*Instructions for the task*
Print out the full listing, exactly.

*Records shown*

----

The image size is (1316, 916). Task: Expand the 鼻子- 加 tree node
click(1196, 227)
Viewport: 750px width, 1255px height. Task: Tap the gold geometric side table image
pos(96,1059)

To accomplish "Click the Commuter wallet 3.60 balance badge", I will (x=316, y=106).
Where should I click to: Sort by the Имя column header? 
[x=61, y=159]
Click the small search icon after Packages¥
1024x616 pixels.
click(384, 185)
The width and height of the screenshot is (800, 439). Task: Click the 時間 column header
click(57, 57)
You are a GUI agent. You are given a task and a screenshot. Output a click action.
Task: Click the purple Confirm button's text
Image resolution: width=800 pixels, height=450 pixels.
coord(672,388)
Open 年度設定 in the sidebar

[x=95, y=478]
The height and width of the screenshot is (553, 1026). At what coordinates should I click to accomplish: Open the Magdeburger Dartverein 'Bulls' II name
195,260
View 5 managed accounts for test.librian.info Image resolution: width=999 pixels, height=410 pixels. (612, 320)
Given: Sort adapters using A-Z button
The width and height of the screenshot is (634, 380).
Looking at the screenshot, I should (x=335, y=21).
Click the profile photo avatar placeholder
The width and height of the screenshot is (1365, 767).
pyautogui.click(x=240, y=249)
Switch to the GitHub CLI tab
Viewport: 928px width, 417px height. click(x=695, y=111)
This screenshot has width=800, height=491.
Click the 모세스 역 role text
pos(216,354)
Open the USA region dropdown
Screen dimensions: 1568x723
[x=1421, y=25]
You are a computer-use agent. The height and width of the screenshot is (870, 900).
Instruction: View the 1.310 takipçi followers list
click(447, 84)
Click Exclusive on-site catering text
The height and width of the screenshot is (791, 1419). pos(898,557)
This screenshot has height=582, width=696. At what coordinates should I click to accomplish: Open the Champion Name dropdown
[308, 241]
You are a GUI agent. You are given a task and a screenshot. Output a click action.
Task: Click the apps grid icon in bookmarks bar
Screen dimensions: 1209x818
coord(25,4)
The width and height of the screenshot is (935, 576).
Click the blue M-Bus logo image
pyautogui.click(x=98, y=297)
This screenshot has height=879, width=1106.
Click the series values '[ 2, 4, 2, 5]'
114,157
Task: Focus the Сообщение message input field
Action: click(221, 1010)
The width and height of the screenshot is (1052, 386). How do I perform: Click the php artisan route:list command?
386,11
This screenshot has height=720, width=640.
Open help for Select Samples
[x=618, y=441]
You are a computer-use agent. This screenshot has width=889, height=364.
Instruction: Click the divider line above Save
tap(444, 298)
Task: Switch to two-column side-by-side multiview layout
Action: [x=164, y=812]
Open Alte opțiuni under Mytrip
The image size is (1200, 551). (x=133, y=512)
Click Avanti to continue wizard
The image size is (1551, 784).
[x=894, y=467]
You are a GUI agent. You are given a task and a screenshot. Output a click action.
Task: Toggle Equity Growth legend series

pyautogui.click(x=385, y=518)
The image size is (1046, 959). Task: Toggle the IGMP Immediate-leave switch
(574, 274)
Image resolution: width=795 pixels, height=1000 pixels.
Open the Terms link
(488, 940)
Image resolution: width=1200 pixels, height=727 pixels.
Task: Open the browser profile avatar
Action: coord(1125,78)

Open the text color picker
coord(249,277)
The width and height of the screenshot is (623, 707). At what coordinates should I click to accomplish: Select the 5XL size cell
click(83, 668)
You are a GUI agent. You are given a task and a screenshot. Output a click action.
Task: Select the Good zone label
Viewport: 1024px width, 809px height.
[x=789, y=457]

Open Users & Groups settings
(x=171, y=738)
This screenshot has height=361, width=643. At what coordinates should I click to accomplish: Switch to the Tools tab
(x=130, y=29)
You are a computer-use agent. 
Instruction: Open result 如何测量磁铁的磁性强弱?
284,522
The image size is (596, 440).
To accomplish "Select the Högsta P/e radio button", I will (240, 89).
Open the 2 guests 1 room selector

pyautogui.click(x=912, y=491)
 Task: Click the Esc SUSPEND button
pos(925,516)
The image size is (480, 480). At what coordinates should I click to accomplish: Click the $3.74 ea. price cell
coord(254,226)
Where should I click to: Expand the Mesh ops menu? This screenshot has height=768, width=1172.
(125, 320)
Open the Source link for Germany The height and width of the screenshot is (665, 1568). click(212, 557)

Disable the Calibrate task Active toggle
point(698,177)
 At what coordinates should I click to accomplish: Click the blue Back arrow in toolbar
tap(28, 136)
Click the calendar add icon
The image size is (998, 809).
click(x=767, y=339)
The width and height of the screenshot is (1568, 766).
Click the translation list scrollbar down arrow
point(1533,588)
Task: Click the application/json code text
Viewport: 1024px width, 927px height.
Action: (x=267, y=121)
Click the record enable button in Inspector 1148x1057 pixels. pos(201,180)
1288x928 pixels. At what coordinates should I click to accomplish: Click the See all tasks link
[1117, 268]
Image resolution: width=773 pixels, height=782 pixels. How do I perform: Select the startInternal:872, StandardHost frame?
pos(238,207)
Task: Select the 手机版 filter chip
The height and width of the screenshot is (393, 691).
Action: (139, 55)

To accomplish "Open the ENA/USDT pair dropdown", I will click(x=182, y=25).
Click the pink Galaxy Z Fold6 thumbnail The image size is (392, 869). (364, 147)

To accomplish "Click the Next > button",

----

*Solution for this problem*
The image size is (1316, 916). Task: Expand the 鼻子- 加 tree node
click(1196, 227)
Viewport: 750px width, 1255px height. Task: Tap the gold geometric side table image
pos(96,1059)

To accomplish "Click the Commuter wallet 3.60 balance badge", I will (x=316, y=106).
Where should I click to: Sort by the Имя column header? 
[x=61, y=159]
Click the small search icon after Packages¥
1024x616 pixels.
click(384, 185)
The width and height of the screenshot is (800, 439). Task: Click the 時間 column header
click(57, 57)
You are a GUI agent. You are given a task and a screenshot. Output a click action.
Task: Click the purple Confirm button's text
Image resolution: width=800 pixels, height=450 pixels.
coord(672,388)
Open 年度設定 in the sidebar

[x=95, y=478]
The height and width of the screenshot is (553, 1026). At what coordinates should I click to accomplish: Open the Magdeburger Dartverein 'Bulls' II name
195,260
View 5 managed accounts for test.librian.info Image resolution: width=999 pixels, height=410 pixels. (612, 320)
Given: Sort adapters using A-Z button
The width and height of the screenshot is (634, 380).
Looking at the screenshot, I should (x=335, y=21).
Click the profile photo avatar placeholder
The width and height of the screenshot is (1365, 767).
pyautogui.click(x=240, y=249)
Switch to the GitHub CLI tab
Viewport: 928px width, 417px height. click(x=695, y=111)
This screenshot has width=800, height=491.
Click the 모세스 역 role text
pos(216,354)
Open the USA region dropdown
Screen dimensions: 1568x723
[x=1421, y=25]
You are a computer-use agent. The height and width of the screenshot is (870, 900).
Instruction: View the 1.310 takipçi followers list
click(447, 84)
Click Exclusive on-site catering text
The height and width of the screenshot is (791, 1419). pos(898,557)
This screenshot has height=582, width=696. At what coordinates should I click to accomplish: Open the Champion Name dropdown
[308, 241]
You are a GUI agent. You are given a task and a screenshot. Output a click action.
Task: Click the apps grid icon in bookmarks bar
Screen dimensions: 1209x818
coord(25,4)
The width and height of the screenshot is (935, 576).
Click the blue M-Bus logo image
pyautogui.click(x=98, y=297)
This screenshot has height=879, width=1106.
Click the series values '[ 2, 4, 2, 5]'
114,157
Task: Focus the Сообщение message input field
Action: click(221, 1010)
The width and height of the screenshot is (1052, 386). How do I perform: Click the php artisan route:list command?
386,11
This screenshot has height=720, width=640.
Open help for Select Samples
[x=618, y=441]
You are a computer-use agent. This screenshot has width=889, height=364.
Instruction: Click the divider line above Save
tap(444, 298)
Task: Switch to two-column side-by-side multiview layout
Action: [x=164, y=812]
Open Alte opțiuni under Mytrip
The image size is (1200, 551). (x=133, y=512)
Click Avanti to continue wizard
The image size is (1551, 784).
[x=894, y=467]
You are a GUI agent. You are given a task and a screenshot. Output a click action.
Task: Toggle Equity Growth legend series

pyautogui.click(x=385, y=518)
The image size is (1046, 959). Task: Toggle the IGMP Immediate-leave switch
(574, 274)
Image resolution: width=795 pixels, height=1000 pixels.
Open the Terms link
(488, 940)
Image resolution: width=1200 pixels, height=727 pixels.
Task: Open the browser profile avatar
Action: coord(1125,78)

Open the text color picker
coord(249,277)
The width and height of the screenshot is (623, 707). At what coordinates should I click to accomplish: Select the 5XL size cell
click(83, 668)
You are a GUI agent. You are given a task and a screenshot. Output a click action.
Task: Select the Good zone label
Viewport: 1024px width, 809px height.
[x=789, y=457]

Open Users & Groups settings
(x=171, y=738)
This screenshot has height=361, width=643. At what coordinates should I click to accomplish: Switch to the Tools tab
(x=130, y=29)
You are a computer-use agent. 
Instruction: Open result 如何测量磁铁的磁性强弱?
284,522
The image size is (596, 440).
To accomplish "Select the Högsta P/e radio button", I will (240, 89).
Open the 2 guests 1 room selector

pyautogui.click(x=912, y=491)
 Task: Click the Esc SUSPEND button
pos(925,516)
The image size is (480, 480). At what coordinates should I click to accomplish: Click the $3.74 ea. price cell
coord(254,226)
Where should I click to: Expand the Mesh ops menu? This screenshot has height=768, width=1172.
(125, 320)
Open the Source link for Germany The height and width of the screenshot is (665, 1568). click(212, 557)

Disable the Calibrate task Active toggle
point(698,177)
 At what coordinates should I click to accomplish: Click the blue Back arrow in toolbar
tap(28, 136)
Click the calendar add icon
The image size is (998, 809).
click(x=767, y=339)
The width and height of the screenshot is (1568, 766).
Click the translation list scrollbar down arrow
point(1533,588)
Task: Click the application/json code text
Viewport: 1024px width, 927px height.
Action: (x=267, y=121)
Click the record enable button in Inspector 1148x1057 pixels. pos(201,180)
1288x928 pixels. At what coordinates should I click to accomplish: Click the See all tasks link
[1117, 268]
Image resolution: width=773 pixels, height=782 pixels. How do I perform: Select the startInternal:872, StandardHost frame?
pos(238,207)
Task: Select the 手机版 filter chip
The height and width of the screenshot is (393, 691).
Action: (139, 55)

To accomplish "Open the ENA/USDT pair dropdown", I will click(x=182, y=25).
Click the pink Galaxy Z Fold6 thumbnail The image size is (392, 869). (364, 147)

To accomplish "Click the Next > button",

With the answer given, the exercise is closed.